Additional Information
BISAC Categories:
- Photography | Subjects & Themes - Regional (see Also Travel - Pictorials)
- Photography | Subjects & Themes - Architectural & Industrial
- Architecture | Buildings - Public, Commercial & Industrial
Dewey: 779.474
LCCN: 98005701
Physical Information: 0.59" H x 11" W x 8.78" (1.49 lbs) 112 pages
 
Descriptions, Reviews, Etc.
Publisher Description:

Invisible New York is a photographic exploration of the hidden and often abandoned infrastructure of New York City. Inaccessible and unknown to most New Yorkers, the structures and machinery captured in Stanley Greenberg's luminous black-and-white prints deliver the essential services that a city's inhabitants usually take for granted. Many of these vast and imposing facilities have in recent decades been neglected or fallen into disuse. Others remain intact and in continuous use. Greenberg's dark and poetic images document how a city works, its technological evolution since the 19th century, and the toll that deterioration and years of deferred maintenance can take on the soul of a city.

With a 4 x 5 monorail view camera and using only available light, Greenberg photographed sites in all five of New York's boroughs, many now permanently sealed in the interests of national security. Among the invisible places recorded are the massive valve chambers in the water tunnels 300 feet underground and other features of New York's extraordinary water system; the anchorages of the Brooklyn, Manhattan, and Verrazano Narrows bridges; the dry dock at the Brooklyn Navy Yard; the derelict power station at Floyd Bennett Field; the elegant, turn-of-the-century steam turbine in Brooklyn's Pratt Institute; crumbling ruins on Ellis Island and Roosevelt Island; hidden sections of Grand Central Station and the Cathedral Church of St.
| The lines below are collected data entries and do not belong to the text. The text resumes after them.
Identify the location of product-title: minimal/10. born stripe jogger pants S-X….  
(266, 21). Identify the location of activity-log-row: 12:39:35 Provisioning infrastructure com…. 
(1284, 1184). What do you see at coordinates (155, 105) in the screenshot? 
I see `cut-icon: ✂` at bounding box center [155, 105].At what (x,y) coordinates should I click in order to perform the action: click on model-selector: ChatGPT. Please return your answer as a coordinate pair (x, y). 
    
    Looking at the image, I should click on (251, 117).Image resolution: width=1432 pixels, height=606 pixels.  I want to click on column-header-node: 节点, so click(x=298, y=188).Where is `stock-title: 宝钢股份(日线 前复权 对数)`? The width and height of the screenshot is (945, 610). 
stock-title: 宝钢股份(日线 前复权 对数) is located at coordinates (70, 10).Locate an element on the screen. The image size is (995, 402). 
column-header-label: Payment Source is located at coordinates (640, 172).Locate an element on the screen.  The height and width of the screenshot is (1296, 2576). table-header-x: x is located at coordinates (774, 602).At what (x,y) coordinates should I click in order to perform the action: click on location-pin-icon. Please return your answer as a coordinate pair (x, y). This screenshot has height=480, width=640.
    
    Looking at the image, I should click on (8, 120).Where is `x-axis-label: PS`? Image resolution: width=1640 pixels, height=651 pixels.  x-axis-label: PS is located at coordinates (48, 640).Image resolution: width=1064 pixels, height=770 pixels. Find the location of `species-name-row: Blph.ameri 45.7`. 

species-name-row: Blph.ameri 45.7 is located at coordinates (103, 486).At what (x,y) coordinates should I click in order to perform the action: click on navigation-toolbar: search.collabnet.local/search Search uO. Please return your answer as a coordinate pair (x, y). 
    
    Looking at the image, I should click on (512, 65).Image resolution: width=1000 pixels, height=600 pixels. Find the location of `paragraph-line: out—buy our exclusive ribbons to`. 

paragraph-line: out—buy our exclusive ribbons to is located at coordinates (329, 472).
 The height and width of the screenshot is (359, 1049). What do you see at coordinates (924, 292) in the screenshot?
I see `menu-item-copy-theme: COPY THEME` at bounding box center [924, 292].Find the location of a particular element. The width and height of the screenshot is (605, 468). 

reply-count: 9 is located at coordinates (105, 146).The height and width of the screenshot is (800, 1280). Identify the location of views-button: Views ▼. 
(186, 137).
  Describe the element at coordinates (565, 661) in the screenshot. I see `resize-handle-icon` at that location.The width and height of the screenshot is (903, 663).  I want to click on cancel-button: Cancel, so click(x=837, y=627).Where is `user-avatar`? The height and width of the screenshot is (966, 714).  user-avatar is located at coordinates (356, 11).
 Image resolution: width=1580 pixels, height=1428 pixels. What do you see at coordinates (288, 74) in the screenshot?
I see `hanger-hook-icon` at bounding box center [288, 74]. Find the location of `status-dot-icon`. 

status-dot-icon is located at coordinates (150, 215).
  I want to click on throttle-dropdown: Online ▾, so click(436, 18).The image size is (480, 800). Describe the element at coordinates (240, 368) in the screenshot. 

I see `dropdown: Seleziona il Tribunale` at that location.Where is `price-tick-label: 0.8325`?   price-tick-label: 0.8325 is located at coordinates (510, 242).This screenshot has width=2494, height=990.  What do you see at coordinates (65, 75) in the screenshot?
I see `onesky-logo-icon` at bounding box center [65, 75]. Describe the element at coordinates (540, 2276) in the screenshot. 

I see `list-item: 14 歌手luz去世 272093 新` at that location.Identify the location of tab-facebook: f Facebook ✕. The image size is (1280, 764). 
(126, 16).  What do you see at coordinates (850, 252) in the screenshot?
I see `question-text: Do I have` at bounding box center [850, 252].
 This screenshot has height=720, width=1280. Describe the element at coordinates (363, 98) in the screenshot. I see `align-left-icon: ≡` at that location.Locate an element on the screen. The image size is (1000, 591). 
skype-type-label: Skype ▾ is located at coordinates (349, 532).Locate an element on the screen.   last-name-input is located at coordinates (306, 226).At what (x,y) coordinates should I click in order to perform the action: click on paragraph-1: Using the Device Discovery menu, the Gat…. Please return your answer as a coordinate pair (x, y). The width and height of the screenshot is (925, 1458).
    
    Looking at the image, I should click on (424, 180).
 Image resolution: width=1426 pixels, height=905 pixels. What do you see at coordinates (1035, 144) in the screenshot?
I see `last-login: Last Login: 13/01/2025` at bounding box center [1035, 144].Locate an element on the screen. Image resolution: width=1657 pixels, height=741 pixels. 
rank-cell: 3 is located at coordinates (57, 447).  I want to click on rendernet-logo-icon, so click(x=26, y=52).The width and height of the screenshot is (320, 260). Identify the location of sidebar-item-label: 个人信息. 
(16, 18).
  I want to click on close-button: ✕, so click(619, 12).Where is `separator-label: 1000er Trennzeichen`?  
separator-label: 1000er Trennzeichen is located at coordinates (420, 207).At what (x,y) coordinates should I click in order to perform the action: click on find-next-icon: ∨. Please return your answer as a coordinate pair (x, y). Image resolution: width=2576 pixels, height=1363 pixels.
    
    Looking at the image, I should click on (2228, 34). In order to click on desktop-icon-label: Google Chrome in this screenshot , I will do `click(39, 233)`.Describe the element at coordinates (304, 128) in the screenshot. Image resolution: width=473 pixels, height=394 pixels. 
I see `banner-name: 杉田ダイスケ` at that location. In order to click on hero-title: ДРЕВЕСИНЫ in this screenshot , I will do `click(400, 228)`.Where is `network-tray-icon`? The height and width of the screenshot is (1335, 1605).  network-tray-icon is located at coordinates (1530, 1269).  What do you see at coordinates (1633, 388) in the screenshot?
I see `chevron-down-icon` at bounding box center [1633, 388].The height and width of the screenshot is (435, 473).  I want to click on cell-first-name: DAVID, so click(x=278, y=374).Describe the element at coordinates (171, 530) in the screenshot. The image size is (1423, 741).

John the Divine; the West Side rail yards in Manhattan; the secret Nike missile silos in the Bronx; one of the last remaining manual switch rooms in the New York subway system; the faded grandeur of the City Hall Subway Station, its bronze chandeliers and leaded glass ceilings still largely undamaged; and the vast Brooklyn Army Terminal, once the world's largest warehouse.

Greenberg's photographs of this hidden city uncover long-forgotten engineering feats, magnificent examples of skilled craftsmanship, and fascinating clues about New York's industrial past, as well as reveal the increasing aesthetic apathy of today's builders. His images chronicle both the beauty and the banal necessity of this rich legacy, threatened by public ignorance and bureaucratic indifference. Invisible New York offers a unique perspective on one of the world's great cities and alerts us to the hidden sites and essential facilities found in all cities which are slowly and secretly decaying or disappearing.